What you will do =>
1. In the passage on the Oklahoma Democratic Party, reproduce the text between "The party dominated" and "have been Democrats.", inclusive, swapping "re-alignment" for "realignment".
2. Answer these from the passage on the Oklahoma Democratic Party:
(a) In what year did the party hire a professional executive director?
(b) Of the 27 people elected Governor of Oklahoma, how many have been Democrats?
(c) How many congressional races did Democrats lose in 1994?
3. Carry on the passage on the Oklahoma Democratic Party, starting after its final sentence.

The Oklahoma Democratic Party is an Oklahoma political party affiliated with the Democratic Party. 

The party dominated local politics in Oklahoma almost since the days of early statehood in 1907 to 1994. In national politics, the party became a dominant force beginning with the presidential election of 1932 and the Franklin D. Roosevelt political re-alignment. From 1932 to 1994, the majority of members of Congress from Oklahoma have been Democrats, and of the 27 men and women who have been elected to the office of Governor of Oklahoma, 22 have been Democrats.

However, the party has fared poorly since 1994; Democrats lost five out of six congressional races that year. Since then, they have won only a handful of seats, which they no longer hold. In response, the traditionally disorganized Oklahoma Democrats have taken steps to create a more organized state party, hiring a professional executive director in 1995. Even so, Democrats continued to lose ground in the 2000s, losing control of both the Oklahoma House of Representatives and the Oklahoma Senate. In 2008, Oklahoma gave the lowest percentage of any state's vote to national Democrat Barack Obama in the presidential election.

Provided data =>
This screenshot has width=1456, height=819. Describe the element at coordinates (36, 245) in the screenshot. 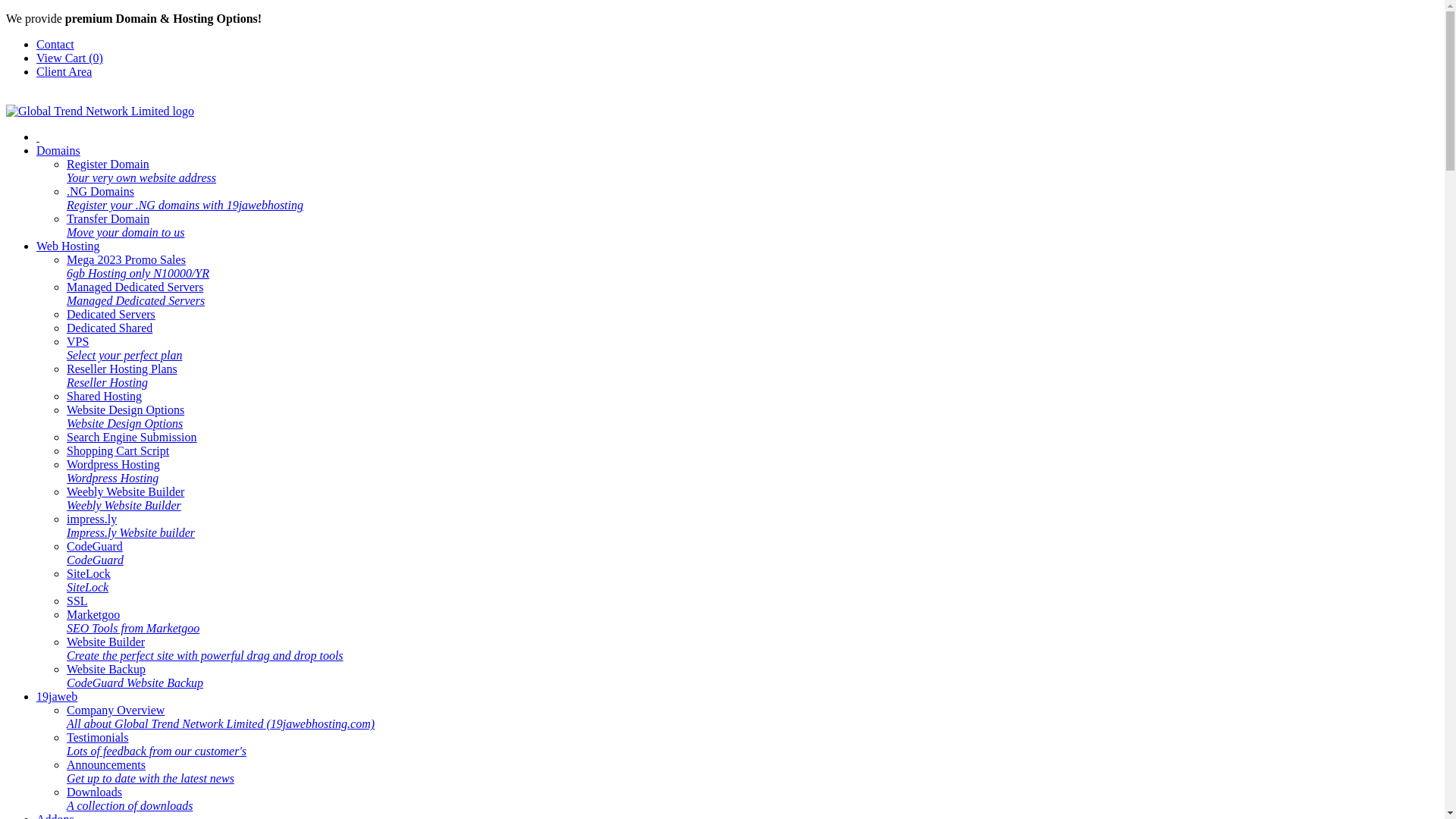

I see `'Web Hosting'` at that location.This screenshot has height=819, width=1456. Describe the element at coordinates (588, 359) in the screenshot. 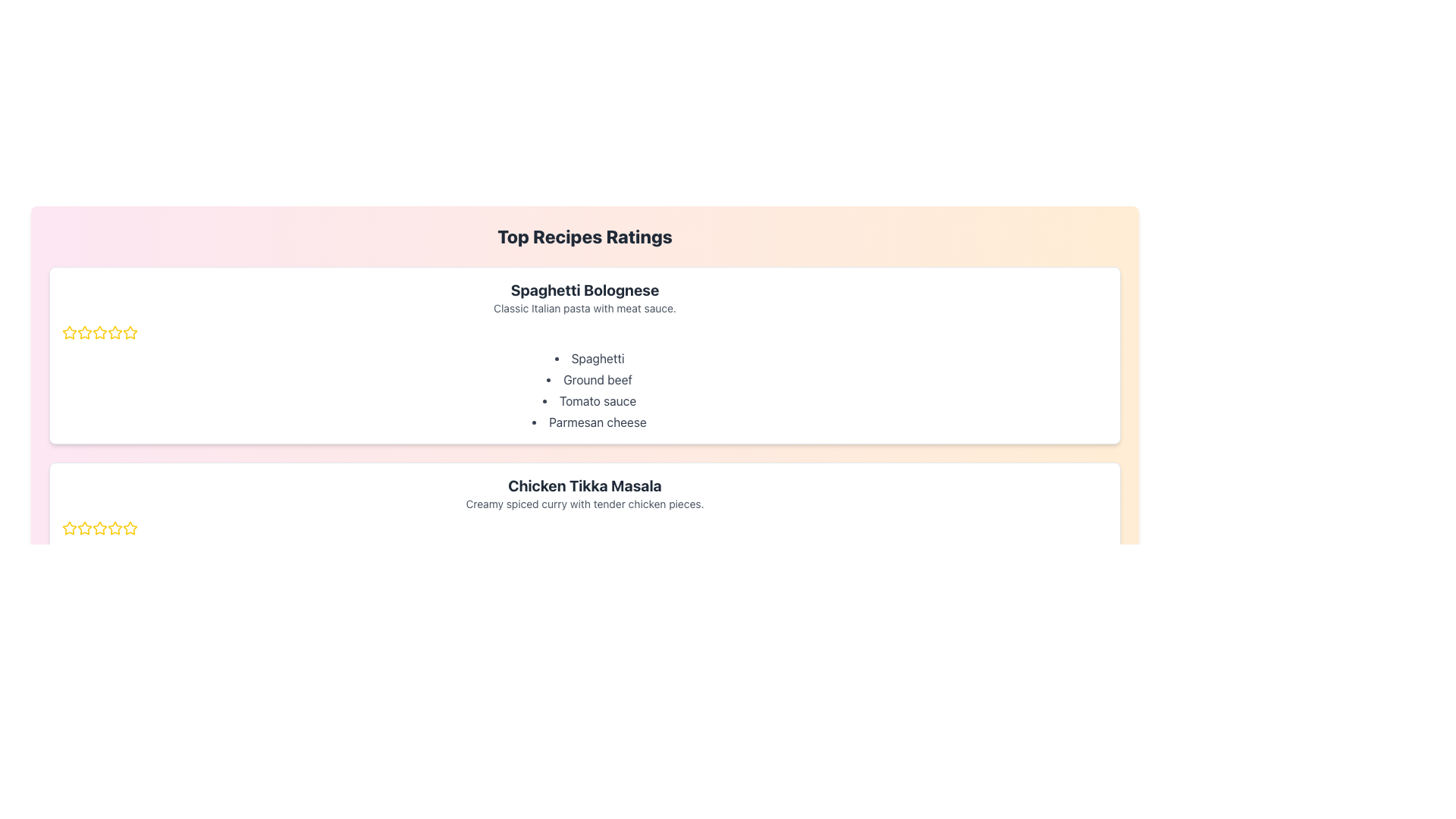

Results of the exercise =>
1.
The party dominated local politics in Oklahoma almost since the days of early statehood in 1907 to 1994. In national politics, the party became a dominant force beginning with the presidential election of 1932 and the Franklin D. Roosevelt political realignment. From 1932 to 1994, the majority of members of Congress from Oklahoma have been Democrats, and of the 27 men and women who have been elected to the office of Governor of Oklahoma, 22 have been Democrats.

2.
(a) 1995
(b) 22
(c) Five out of six

3.
As of January 15, 2021, there are 748,222 registered Democratic voters in Oklahoma.

In the 2012 general election, the party was successful in defending all incumbents in the Oklahoma Legislature and defeating two Republican House members.

In 2018, Kendra Horn defeated incumbent Republican congressman Steve Russell, to become the first Democrat elected to Congress from Oklahoma since 2010. She lost reelection to Republican challenger Stephanie Bice in 2020.

History

Statehood and the 20th Century
The Oklahoma Democratic Party once dominated state politics for much of Oklahoma history from with its strength in greatest concentrations in Oklahoma's 5th congressional district and the southeastern part of the state.

Upon statehood, all but one of the Congressional seats was held by Democrats. The Democrats won eighteen of the twenty-one gubernatorial elections since its statehood in 1907.  The Democratic Party held on average 81 percent of the seats in the state legislature between 1907 and 1973. With the onset of the Great Depression, the party gained even more influence for several decades

Democratic opposition to deficit spending in the late 1930s marked a growing conservative movement in the party, which led to a 1941 constitutional amendment requiring legislators to pass a balanced budget. 

After the federal Voting Rights Act and congressional reapportionment in Oklahoma in the 1960s, black state lawmakers returned to the Oklahoma Legislature, this time many aligning with the Democratic Party and hailing from Tulsa or Oklahoma City.

Since the 1980s the party has seen a decline as Christian fundamentalists have shifted to the Republican Party. The Democratic Party has not attained more than 41 percent of the vote for president.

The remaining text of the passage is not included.